Um dos mais conhecidos e românticos contos do dinamarquês Hans Christian Andersen ganha agora uma nova adaptação para os teatros. A Pequena Sereia estreia no Centro de Convenções Ulysses Guimarães (Eixo Monumental), neste domingo, em três apresentações com ares de superprodução.
Adaptada pelo dramaturgo Vladimir Capella, a peça conta com um elenco de 15 atores. Em cena, 12 trocas de cenários e 120 luxuosos figurinos.
Em entrevista ao Jornal de Brasília, a atriz Ana Saab, que interpreta a protagonista, fala sobre seu preparo para viver a sereia que largou seu reino no fundo do mar em nome do amor: “Ensaiamos quase três meses, de segunda a sexta. Foram intensos os ensaios. Além do espetáculo ter um número enorme de atores, figurinos e perucas, eu canto e danço. Enfim, tive que me dedicar 100% a esse trabalho durante o período”.
Clássico
Com direção de Paulo Ribeiro, a montagem conta com projeções em vídeo e efeitos especiais. A peça foi inspirada no teatro da Disney, que também imortalizou o conto de fadas na animação homônima lançada em 1989. Na ocasião, o desenho animado levou dois Oscars.

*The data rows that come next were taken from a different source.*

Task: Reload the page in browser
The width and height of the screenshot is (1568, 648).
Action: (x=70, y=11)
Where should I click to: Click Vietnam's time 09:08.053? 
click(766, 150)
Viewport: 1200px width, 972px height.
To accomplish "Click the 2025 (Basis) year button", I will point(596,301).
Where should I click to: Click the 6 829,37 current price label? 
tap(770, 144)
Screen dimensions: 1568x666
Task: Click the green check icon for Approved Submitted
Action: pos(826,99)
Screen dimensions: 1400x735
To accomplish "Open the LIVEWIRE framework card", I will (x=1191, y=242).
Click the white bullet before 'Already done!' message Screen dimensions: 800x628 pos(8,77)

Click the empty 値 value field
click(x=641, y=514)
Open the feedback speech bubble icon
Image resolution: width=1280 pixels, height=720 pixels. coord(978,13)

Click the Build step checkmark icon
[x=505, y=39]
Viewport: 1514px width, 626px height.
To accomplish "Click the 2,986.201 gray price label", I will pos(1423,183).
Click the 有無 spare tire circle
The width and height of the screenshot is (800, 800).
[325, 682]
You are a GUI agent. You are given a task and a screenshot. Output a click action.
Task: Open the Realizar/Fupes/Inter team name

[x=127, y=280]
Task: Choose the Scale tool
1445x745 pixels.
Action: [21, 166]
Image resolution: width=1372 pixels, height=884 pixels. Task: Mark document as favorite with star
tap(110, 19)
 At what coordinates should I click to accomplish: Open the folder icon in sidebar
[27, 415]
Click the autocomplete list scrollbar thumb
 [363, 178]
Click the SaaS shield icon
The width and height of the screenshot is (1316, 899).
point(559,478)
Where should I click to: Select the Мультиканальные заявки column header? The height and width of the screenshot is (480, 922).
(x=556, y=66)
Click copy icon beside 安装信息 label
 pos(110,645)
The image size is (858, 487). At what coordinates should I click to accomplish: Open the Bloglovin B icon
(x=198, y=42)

Ana Saab já fez novelas, minisséries e teatros, como Tristão e Isolda. Ela revela ter se encontrado na temática infantil. “Estar em contato com as crianças é maravilhoso. Me apaixonei de uma forma que quero fazer muitos outros espetáculos em breve”, comenta.
Encantada pela personagem, ela revela quais personagens do universo infantil tem vontade de interpretar. “Eu adoro a Pequena Sereia desde sempre, mas também sou louca pela Bela (A Bela e a Fera) e pela Merida (Valente). São princesas que, um dia – quem sabe – vou poder fazer!”, diz.
Magia
A história gira em torno de uma sereia que se apaixona por um humano e, disposta a viver sua paixão, sacrifica a própria voz para ter pernas e poder respirar fora d’água. O elemento fantástico presente na trama é um dos pontos fortes no roteiro. “Quando idealizei fazer esse espetáculo, meu objetivo era levar para as crianças um musical tão grandioso e cheio de magia que elas pudessem se encantar e ter contato com o lúdico dos contos de fadas”, justifica Ana.
“Acreditamos que os pequenos devem, no teatro, vivenciar todas as sensações da vida por meio da música, da cor e do mágico, que tanto falta na vida cotidiana”, encerra.